Session timeout: 1440 (i.e. one day)
Notification email address: platform@sagebase.org
From email address: crowd-sage-production@sagebase.org
Mail server type: SMTP Server
SMTP Host: smtp.gmail.com
SMTP Port: 465
Username / Password: Use 'synapse@sagebase.org'. The password for the (google) email account is on our Unix system in /work/platform/PasswordsAndCredentials/passwords.txt.
Use SSL: *Check*
Internal Directory: Synapse
Accepted all other defaults.
Add 'platform@sagebase.org' as a ‘default administrator’. Password should be the one under 'Crowd admin console' in the file /work/platform/PasswordsAndCredentials/passwords.txt.

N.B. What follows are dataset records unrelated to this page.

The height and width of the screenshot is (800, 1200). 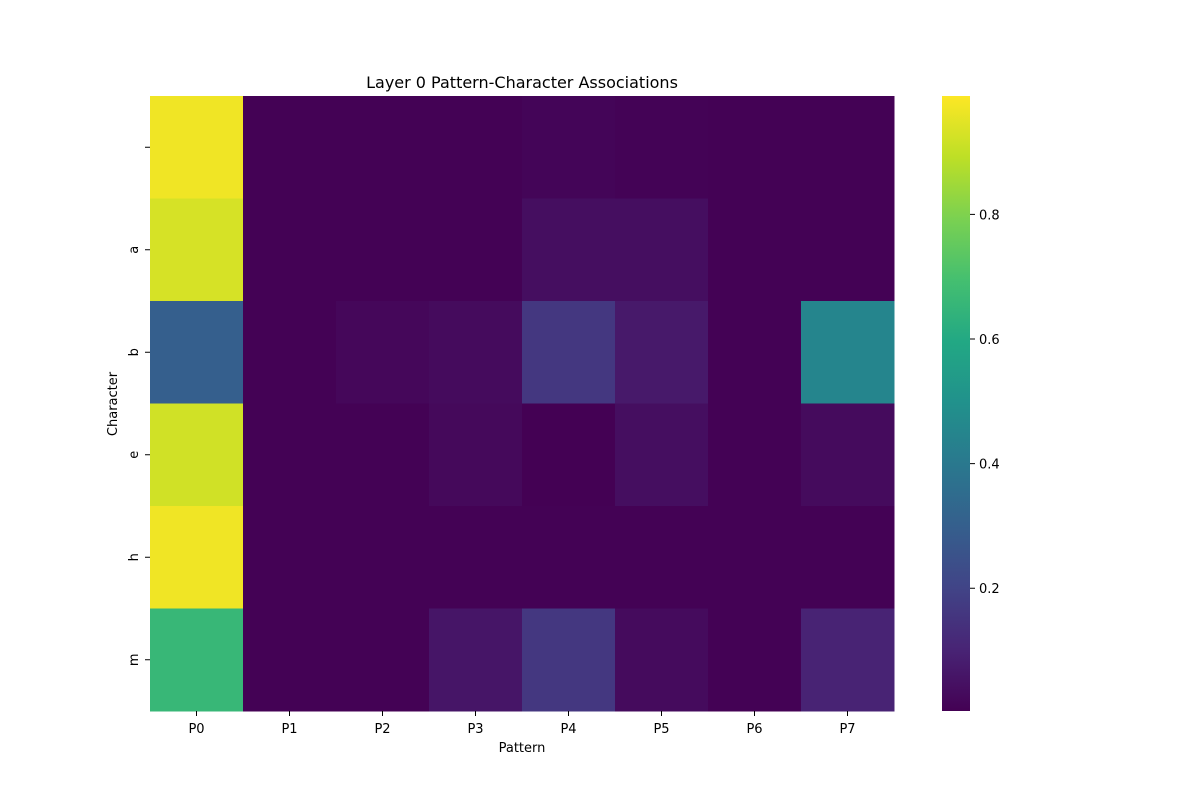 What do you see at coordinates (522, 724) in the screenshot?
I see `x-axis: P0 P1 P2 P3 P4 P5 P6 P7` at bounding box center [522, 724].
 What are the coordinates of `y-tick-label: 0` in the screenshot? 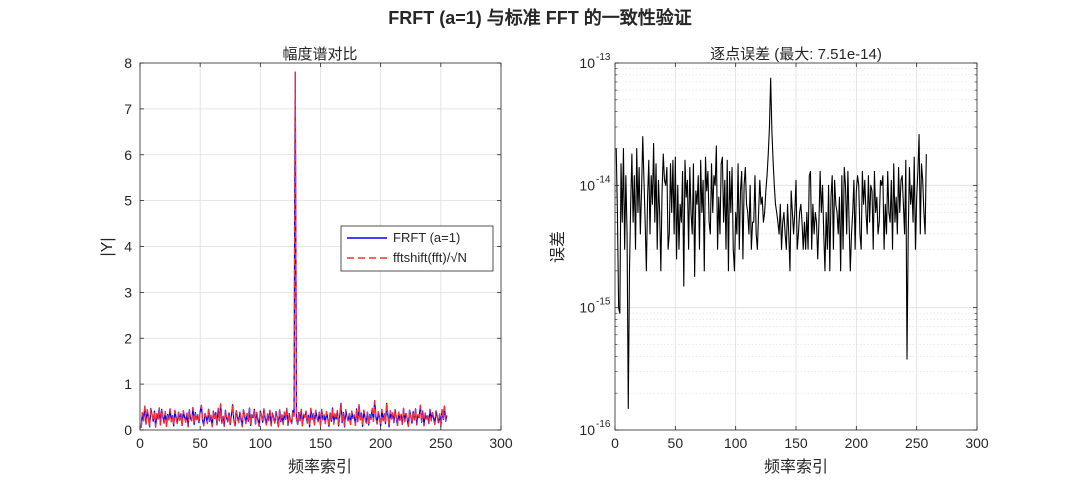 It's located at (128, 430).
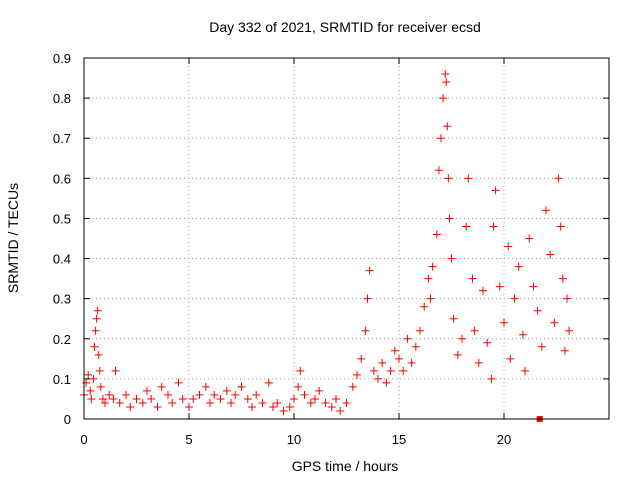 This screenshot has width=640, height=480. I want to click on y-tick-label: 0.7, so click(62, 138).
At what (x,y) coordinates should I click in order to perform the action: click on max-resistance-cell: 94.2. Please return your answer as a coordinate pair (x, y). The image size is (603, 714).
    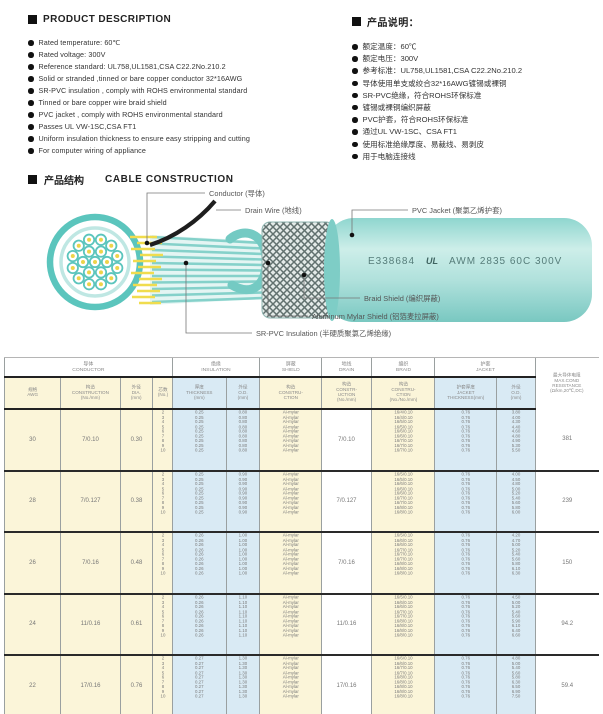
    Looking at the image, I should click on (567, 624).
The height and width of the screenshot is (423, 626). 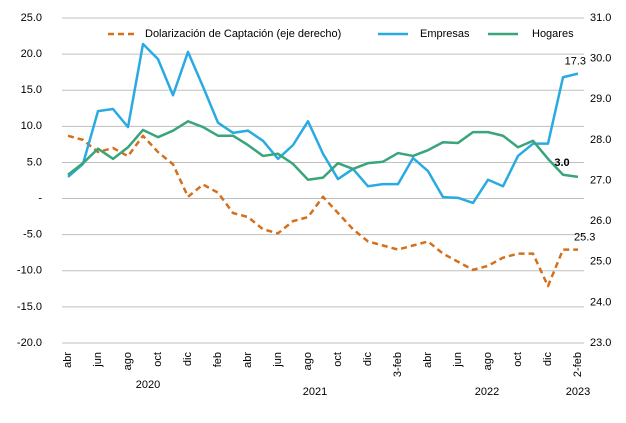 I want to click on y2-tick-label: 27.0, so click(x=600, y=180).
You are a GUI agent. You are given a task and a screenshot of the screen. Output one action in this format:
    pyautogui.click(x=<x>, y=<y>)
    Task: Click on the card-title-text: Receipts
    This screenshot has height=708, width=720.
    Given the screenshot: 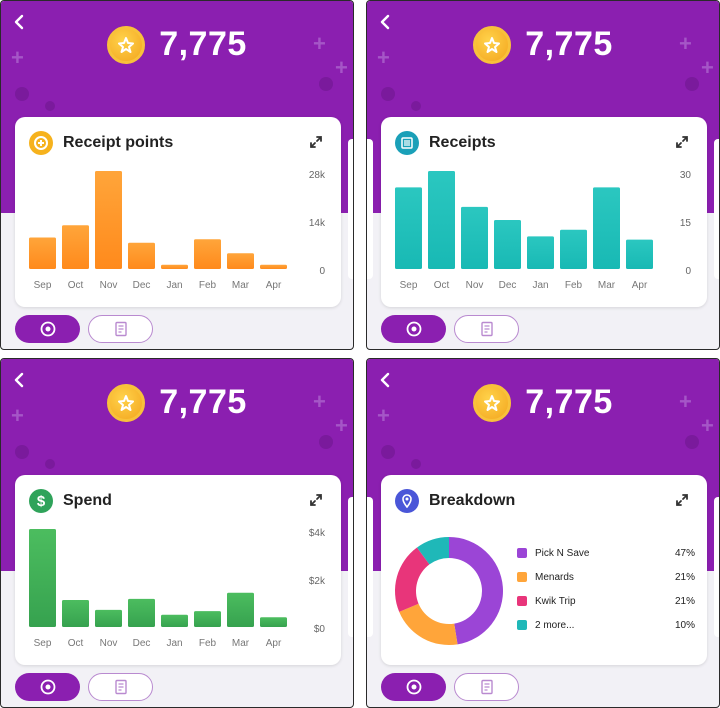 What is the action you would take?
    pyautogui.click(x=462, y=142)
    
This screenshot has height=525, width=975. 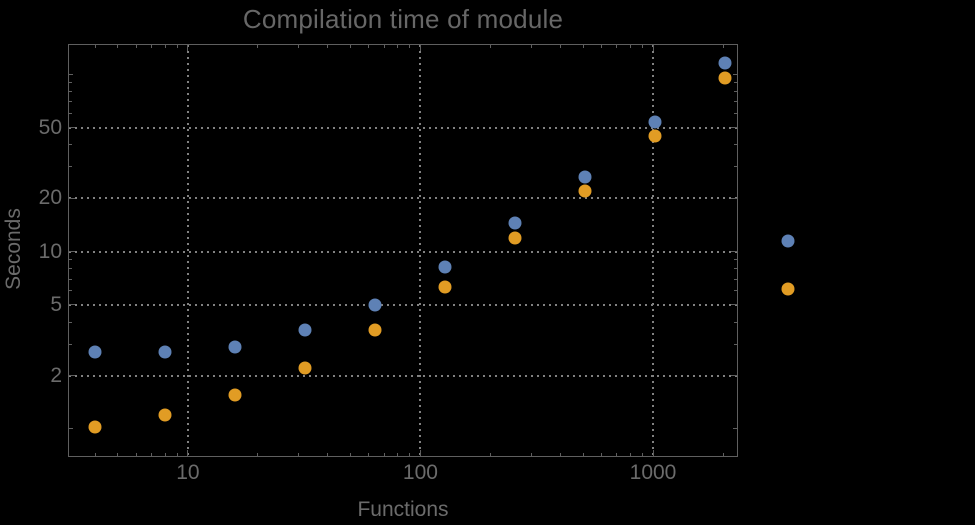 What do you see at coordinates (50, 127) in the screenshot?
I see `y-tick-label: 50` at bounding box center [50, 127].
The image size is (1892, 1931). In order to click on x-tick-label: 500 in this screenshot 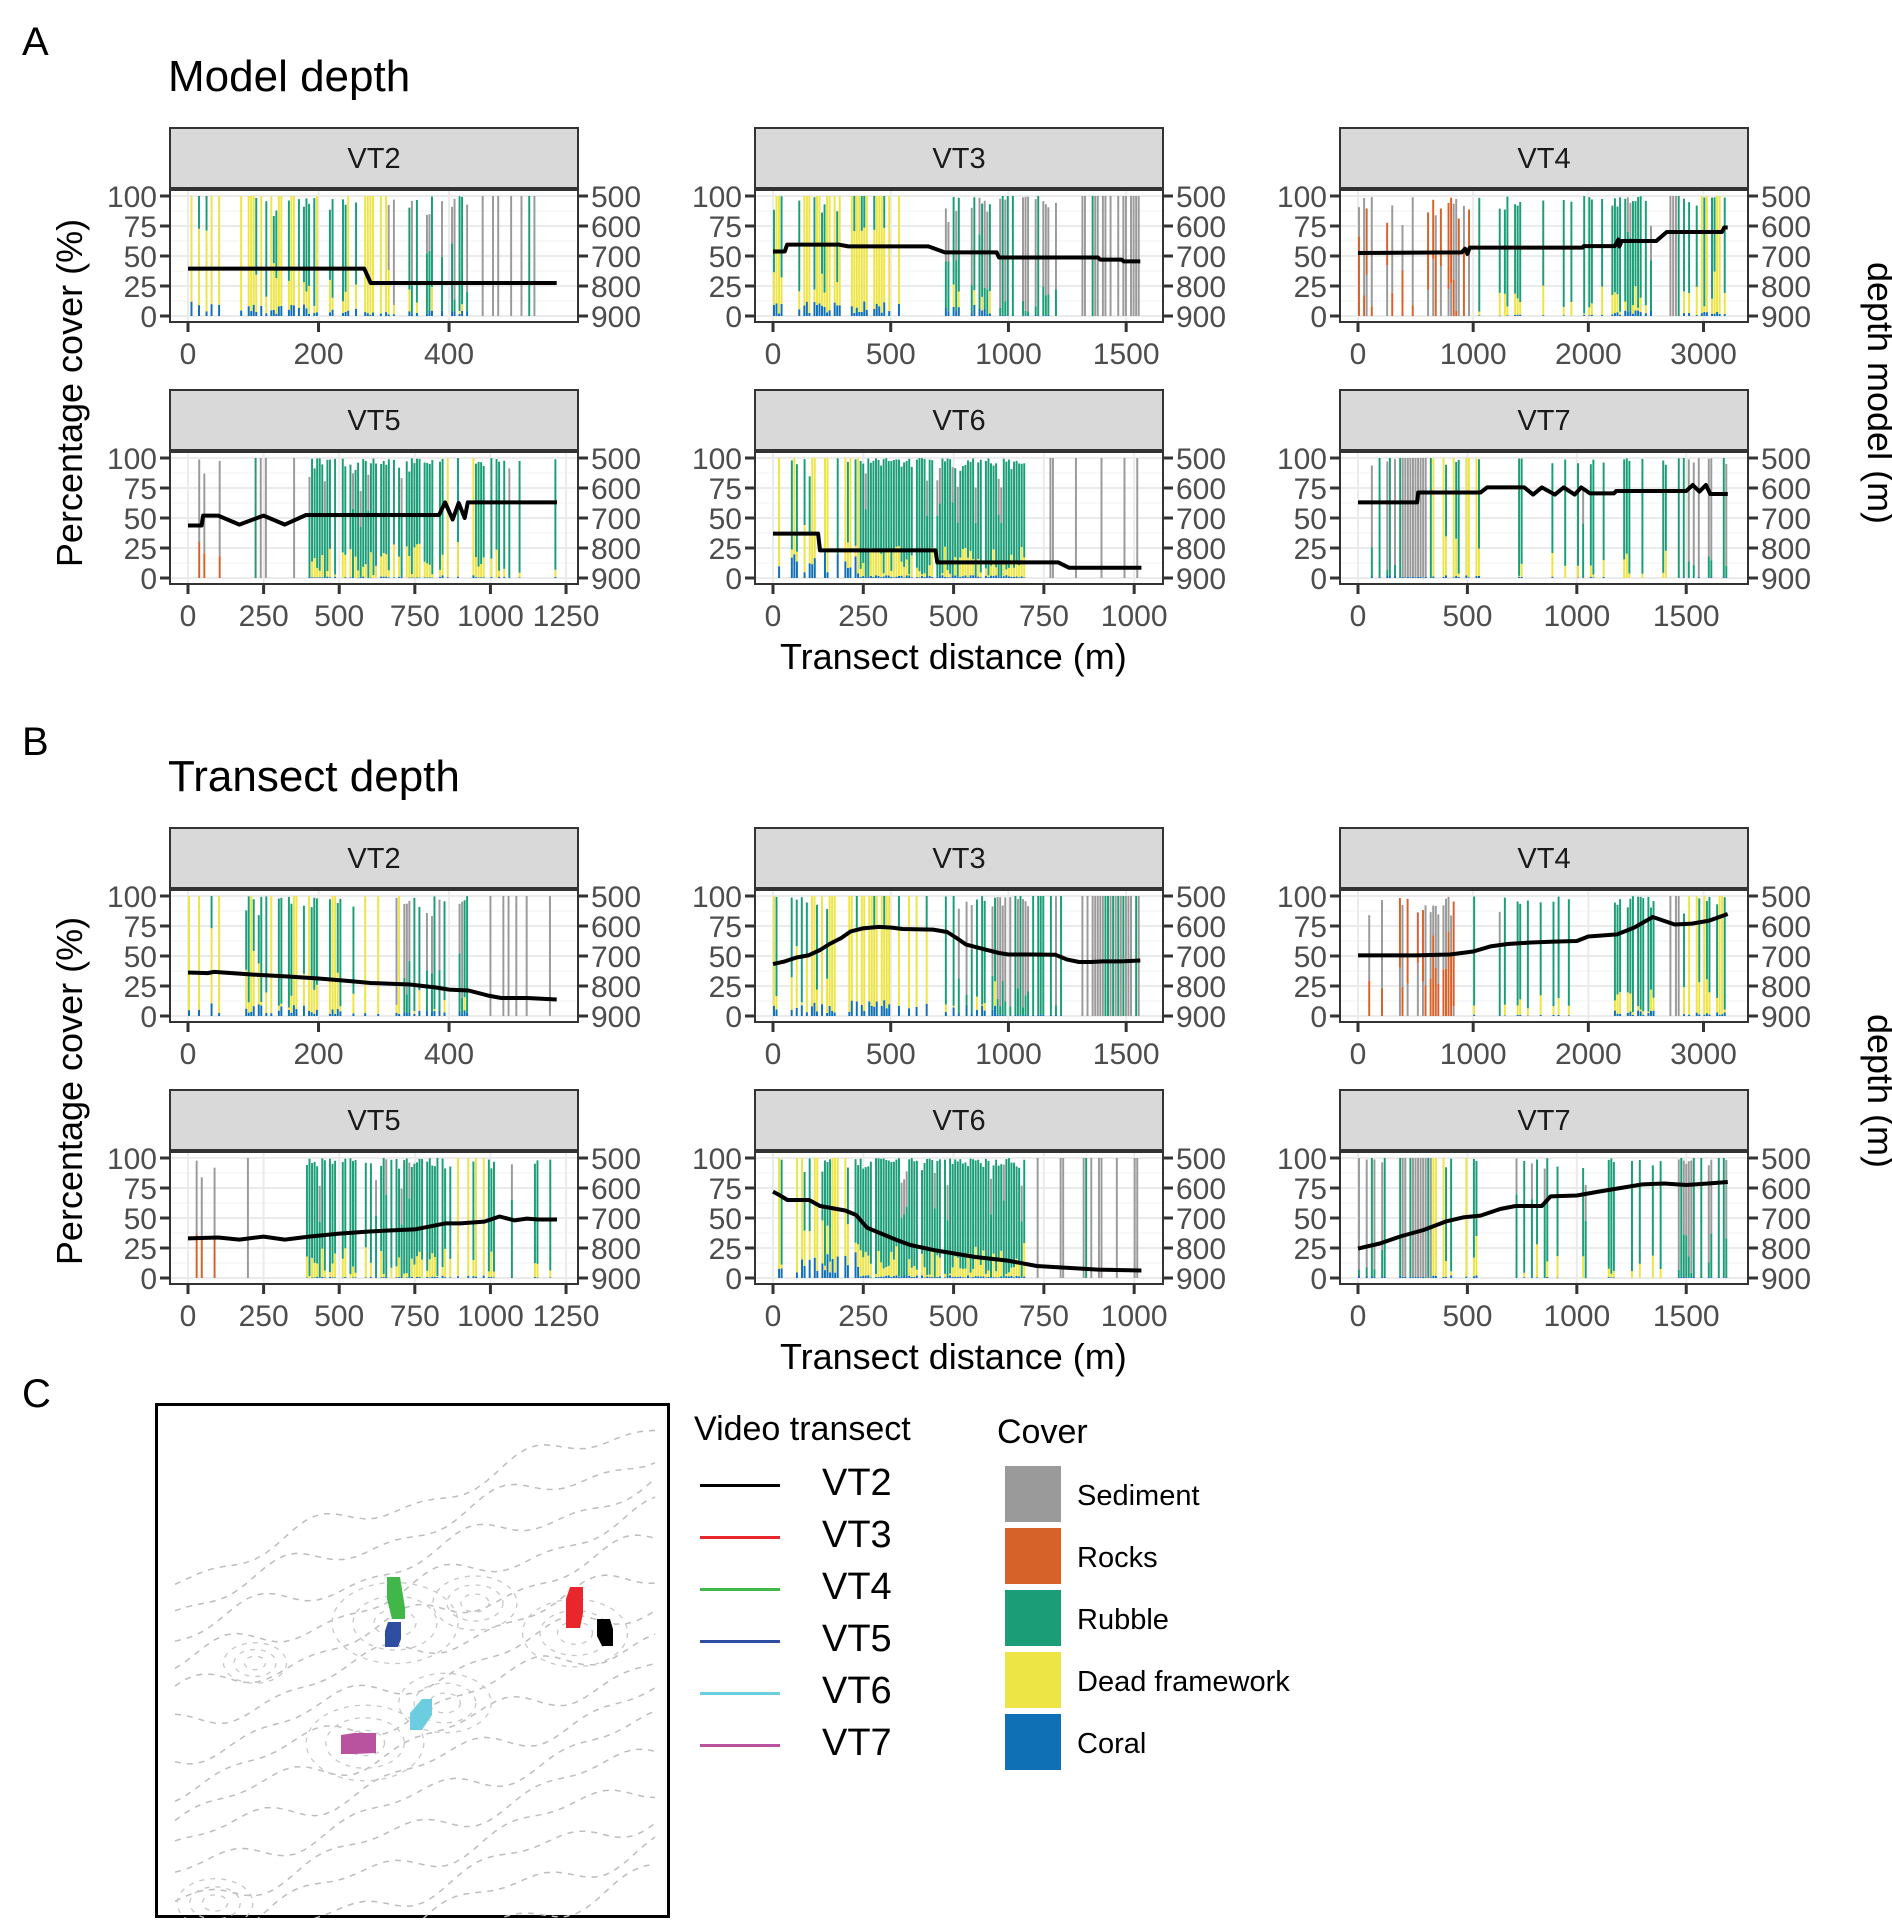, I will do `click(339, 1316)`.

Complete the installation wizard. Crowd is now set up and you can log into the console.
Further Configuration
Log into the Crowd console.
Click on ‘Groups’ and create a group called ‘Administrators’. This is the administrative group for Synapse.
Select Applications > Add application
Application type: Generic application
Name: platform
Description: Synapse authentication service
Password: This password, kept on file, must match the one used by the Synapse authentication services.
Allow all users to authenticate: True
URL: https://prod-auth.elasticbeanstalk.com (To be updated with the production URL)
After completing the set-up wizard for the application, go to the “Remote Addresses” tab and add these subnets:
0.0.0.0/1
128.0.0.0/1
i.e. we 'disable' subnet restrictions.
For the non-prod instance of crowd, create all the integration test users:
- all use email address integration.test@sagebase.org
- all use the password "password"
- none should have administrator privileges
- the usernames are as follows:
- devUser1
- devUser2
- bambooUser1
- bambooUser2
Verify Set-Up
Open Crowd console. Should see log in screen w/o getting any ‘untrusted site’ errors.
Select reset password option. Should receive an email with reset password link. Link should have server crowd.sagebase.org. Clicking on link should return to Crowd console, where password can be changed.
Log into Crowd using REST API:
Temporarily add your IP address or subnet to the ‘allowed’ list for the ‘platform’ application. Execute the following request, replacing [password] with the application password for the platform app and [username] with your user name.
curl -u platform:[password] -H "Accept: application/xml" -H "Content-Type: application/xml" -v -k -d "<?xml version='1.0' encoding='UTF-8'?> <authentication-context> <username>[username]</username></authentication-context>" -X POST https://crowd.sagebase.org:8443/crowd/rest/usermanagement/latest/session?validate-password=false
Response should include a HTTP status of 201 and a session token
Restarting Crowd
If the server goes down:
To check if Crowd is up, in web browser go to the appropriate URL as defined above.
You should see Crowd log-in page. If not then ssh in to xxx-crowd.sagebase.org as ec2-user, using the standard key for 'platform' owned ec2 instances, PlatformKeyPairEast
At the unix prompt:
sudo reboot
The machine should restart keeping the existing elastic ip.